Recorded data
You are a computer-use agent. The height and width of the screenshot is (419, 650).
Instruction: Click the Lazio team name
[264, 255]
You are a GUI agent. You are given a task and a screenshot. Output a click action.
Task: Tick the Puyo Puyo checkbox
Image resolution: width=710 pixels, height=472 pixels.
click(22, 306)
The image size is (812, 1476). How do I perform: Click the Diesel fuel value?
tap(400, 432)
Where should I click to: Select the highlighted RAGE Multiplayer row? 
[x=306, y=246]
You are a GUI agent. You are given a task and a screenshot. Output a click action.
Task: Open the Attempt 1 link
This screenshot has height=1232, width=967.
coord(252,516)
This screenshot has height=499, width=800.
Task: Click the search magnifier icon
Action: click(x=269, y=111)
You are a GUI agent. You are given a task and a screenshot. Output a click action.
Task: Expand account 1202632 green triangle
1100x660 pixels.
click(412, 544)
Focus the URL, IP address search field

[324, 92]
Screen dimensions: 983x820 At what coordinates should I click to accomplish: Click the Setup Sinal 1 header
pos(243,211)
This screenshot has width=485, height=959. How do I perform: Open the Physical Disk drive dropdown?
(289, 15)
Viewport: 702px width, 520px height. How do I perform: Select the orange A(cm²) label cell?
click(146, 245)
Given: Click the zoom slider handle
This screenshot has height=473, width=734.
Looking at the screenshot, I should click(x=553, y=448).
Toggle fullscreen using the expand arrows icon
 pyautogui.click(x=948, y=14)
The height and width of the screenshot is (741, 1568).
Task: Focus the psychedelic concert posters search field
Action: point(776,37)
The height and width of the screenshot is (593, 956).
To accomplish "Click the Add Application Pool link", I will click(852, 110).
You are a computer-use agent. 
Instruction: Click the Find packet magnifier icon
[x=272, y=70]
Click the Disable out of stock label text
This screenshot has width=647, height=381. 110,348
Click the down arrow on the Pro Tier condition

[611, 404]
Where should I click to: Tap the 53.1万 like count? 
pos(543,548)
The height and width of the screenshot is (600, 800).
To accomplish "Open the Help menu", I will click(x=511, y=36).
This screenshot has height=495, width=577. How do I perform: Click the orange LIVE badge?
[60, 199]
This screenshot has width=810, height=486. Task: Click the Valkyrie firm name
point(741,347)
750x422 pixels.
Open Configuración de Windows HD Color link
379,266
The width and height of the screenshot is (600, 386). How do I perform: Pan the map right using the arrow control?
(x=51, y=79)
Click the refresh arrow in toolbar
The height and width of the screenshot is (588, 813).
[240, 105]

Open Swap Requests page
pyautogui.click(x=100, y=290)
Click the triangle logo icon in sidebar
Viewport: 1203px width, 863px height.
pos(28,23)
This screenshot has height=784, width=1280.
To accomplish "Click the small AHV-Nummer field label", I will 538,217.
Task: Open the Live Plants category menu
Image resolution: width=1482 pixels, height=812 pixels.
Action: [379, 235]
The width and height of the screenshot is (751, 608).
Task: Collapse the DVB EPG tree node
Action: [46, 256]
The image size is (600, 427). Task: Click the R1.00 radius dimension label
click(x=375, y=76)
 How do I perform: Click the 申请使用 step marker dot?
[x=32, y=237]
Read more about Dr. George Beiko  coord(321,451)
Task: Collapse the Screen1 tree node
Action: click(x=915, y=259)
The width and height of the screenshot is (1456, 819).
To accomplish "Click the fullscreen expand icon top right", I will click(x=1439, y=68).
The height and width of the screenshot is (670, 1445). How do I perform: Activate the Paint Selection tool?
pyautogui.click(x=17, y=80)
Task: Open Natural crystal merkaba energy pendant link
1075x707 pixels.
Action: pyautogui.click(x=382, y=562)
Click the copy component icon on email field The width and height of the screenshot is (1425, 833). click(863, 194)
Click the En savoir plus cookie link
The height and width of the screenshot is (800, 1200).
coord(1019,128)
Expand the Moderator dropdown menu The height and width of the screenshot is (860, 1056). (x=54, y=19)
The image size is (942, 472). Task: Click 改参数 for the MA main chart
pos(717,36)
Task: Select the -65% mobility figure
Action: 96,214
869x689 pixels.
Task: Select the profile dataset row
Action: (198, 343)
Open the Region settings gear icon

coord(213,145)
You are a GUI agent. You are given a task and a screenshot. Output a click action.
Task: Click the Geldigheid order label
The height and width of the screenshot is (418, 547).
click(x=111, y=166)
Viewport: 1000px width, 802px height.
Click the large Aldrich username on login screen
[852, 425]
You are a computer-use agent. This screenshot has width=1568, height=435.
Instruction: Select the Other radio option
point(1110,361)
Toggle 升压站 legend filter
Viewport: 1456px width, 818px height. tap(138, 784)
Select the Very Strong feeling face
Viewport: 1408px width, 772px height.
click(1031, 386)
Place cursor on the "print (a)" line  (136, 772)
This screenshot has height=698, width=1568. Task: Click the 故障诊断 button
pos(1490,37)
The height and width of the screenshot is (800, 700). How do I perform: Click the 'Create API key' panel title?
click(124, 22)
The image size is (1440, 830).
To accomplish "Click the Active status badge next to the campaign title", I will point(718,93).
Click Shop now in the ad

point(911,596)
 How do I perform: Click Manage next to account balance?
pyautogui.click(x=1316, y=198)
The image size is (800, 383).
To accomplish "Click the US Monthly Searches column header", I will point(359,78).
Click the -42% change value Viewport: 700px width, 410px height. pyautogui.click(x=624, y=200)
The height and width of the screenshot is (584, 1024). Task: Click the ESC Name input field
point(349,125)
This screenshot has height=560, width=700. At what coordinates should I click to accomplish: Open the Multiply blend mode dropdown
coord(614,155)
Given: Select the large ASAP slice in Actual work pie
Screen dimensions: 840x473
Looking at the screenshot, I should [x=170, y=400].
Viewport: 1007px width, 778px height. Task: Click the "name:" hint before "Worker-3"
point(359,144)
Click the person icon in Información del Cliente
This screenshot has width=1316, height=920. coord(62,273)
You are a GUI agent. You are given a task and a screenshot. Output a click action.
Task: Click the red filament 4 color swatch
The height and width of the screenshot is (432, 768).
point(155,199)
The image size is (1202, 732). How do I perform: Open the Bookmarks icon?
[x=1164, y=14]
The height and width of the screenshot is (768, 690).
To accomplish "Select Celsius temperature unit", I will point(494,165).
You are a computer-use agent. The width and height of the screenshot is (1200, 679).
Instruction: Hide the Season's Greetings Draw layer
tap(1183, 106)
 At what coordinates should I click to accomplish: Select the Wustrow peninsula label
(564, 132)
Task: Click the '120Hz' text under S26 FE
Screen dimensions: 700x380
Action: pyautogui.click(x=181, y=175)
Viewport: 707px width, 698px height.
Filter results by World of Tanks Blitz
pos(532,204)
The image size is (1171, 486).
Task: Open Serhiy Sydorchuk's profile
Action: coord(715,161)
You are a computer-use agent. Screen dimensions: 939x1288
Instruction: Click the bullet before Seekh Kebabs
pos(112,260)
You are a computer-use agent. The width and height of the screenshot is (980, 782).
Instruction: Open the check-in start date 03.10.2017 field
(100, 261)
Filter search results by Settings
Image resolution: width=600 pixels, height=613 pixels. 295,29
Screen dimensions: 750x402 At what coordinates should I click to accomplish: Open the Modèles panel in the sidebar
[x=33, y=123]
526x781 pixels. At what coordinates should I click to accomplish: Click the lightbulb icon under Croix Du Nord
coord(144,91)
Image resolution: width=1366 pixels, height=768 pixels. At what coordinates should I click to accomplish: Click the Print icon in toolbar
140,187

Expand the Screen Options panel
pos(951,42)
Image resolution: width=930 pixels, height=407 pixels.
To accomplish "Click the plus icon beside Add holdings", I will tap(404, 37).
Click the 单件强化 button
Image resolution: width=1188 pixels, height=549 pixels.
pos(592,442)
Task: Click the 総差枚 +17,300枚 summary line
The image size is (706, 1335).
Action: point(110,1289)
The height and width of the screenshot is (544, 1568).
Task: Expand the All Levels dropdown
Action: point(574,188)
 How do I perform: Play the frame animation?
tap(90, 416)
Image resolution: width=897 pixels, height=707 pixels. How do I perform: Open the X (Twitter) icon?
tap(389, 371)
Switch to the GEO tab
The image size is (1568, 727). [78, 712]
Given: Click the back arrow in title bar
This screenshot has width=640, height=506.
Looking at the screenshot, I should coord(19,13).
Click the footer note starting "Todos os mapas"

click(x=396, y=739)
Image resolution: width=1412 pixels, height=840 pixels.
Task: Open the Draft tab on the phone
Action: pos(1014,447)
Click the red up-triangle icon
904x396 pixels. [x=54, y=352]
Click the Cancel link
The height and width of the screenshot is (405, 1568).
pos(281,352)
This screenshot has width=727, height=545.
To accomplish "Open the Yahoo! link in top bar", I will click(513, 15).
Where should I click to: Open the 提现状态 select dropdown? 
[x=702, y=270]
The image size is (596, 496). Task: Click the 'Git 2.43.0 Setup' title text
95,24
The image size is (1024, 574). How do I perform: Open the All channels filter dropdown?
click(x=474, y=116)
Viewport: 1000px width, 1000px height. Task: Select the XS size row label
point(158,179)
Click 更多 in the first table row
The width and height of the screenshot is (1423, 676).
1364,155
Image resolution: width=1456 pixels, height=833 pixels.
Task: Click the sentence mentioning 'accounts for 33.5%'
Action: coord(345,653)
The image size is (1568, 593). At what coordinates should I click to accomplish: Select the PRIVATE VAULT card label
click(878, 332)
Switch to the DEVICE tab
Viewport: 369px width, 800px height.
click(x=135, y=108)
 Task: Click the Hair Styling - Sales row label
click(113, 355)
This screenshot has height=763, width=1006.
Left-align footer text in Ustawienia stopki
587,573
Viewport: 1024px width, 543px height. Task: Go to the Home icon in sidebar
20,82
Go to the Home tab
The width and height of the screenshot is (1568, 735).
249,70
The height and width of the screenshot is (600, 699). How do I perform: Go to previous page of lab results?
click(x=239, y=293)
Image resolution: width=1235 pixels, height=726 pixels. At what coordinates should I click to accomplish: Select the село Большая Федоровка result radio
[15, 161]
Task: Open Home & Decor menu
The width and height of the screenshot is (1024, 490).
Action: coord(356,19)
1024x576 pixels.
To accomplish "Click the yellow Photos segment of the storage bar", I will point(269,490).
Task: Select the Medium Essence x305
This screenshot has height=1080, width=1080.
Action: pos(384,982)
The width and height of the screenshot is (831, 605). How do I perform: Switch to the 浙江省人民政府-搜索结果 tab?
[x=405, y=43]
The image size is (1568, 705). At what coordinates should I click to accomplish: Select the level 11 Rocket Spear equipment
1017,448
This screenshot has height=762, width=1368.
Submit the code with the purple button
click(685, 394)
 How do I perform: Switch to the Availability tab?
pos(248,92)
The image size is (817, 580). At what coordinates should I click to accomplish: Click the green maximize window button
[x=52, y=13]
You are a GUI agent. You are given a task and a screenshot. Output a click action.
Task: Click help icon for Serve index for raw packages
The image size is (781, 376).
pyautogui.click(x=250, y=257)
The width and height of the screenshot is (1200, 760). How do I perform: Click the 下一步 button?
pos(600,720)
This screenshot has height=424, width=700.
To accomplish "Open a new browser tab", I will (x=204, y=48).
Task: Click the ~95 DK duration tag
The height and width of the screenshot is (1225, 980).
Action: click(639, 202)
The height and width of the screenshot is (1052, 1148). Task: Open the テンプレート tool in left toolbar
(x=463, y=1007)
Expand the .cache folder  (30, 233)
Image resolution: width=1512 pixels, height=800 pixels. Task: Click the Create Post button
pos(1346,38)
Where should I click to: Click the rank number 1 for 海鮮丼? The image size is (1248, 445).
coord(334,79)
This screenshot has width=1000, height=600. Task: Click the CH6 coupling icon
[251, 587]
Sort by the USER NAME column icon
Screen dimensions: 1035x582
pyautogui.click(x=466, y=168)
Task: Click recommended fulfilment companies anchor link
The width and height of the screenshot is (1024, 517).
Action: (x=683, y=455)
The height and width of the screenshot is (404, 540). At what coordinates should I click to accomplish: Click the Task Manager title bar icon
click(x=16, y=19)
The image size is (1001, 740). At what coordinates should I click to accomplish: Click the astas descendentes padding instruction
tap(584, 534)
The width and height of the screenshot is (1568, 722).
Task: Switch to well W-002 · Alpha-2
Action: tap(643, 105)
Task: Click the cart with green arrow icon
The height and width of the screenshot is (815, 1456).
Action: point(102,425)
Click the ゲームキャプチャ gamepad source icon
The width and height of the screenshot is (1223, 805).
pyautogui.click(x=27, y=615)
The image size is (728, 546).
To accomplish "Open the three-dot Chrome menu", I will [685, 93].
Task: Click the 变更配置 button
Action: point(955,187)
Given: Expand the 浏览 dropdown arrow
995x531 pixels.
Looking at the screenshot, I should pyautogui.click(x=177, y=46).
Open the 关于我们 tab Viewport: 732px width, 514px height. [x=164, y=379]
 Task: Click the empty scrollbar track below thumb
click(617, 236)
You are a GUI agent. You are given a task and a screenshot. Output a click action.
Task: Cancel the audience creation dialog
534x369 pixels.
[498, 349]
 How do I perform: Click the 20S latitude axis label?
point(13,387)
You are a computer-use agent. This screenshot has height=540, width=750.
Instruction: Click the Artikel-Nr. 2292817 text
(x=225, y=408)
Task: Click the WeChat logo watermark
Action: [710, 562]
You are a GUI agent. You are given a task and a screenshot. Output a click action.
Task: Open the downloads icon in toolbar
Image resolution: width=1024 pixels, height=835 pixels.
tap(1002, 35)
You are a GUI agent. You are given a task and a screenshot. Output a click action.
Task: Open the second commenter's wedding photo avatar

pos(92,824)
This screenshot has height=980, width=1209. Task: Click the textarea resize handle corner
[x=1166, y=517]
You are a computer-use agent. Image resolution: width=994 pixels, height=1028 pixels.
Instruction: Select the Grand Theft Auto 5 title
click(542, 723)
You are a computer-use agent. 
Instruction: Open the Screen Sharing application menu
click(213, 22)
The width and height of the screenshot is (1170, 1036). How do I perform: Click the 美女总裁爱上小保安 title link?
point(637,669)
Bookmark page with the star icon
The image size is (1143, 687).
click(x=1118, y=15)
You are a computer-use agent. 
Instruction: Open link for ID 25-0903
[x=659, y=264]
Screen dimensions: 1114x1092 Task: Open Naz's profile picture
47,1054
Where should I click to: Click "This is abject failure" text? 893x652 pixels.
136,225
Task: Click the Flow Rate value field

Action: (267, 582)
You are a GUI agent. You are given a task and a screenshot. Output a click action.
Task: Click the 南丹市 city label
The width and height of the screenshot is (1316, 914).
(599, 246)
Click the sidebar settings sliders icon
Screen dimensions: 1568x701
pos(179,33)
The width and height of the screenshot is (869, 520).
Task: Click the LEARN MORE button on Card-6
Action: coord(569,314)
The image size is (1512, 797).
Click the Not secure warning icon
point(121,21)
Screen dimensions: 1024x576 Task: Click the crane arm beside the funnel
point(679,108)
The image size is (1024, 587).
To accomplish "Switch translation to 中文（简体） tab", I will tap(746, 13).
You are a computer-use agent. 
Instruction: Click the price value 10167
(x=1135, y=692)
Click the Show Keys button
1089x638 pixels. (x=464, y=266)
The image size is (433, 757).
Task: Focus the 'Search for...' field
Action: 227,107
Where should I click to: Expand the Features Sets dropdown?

» **What the exercise asks**: Taking the records above, retype every line from the one with "Left-align footer text in Ustawienia stopki" down to the one with "1024x576 pixels.", exactly and with nothing else.

» **Exercise result**:
Left-align footer text in Ustawienia stopki
587,573
Viewport: 1024px width, 543px height. Task: Go to the Home icon in sidebar
20,82
Go to the Home tab
The width and height of the screenshot is (1568, 735).
249,70
The height and width of the screenshot is (600, 699). How do I perform: Go to previous page of lab results?
click(x=239, y=293)
Image resolution: width=1235 pixels, height=726 pixels. At what coordinates should I click to accomplish: Select the село Большая Федоровка result radio
[15, 161]
Task: Open Home & Decor menu
The width and height of the screenshot is (1024, 490).
Action: coord(356,19)
1024x576 pixels.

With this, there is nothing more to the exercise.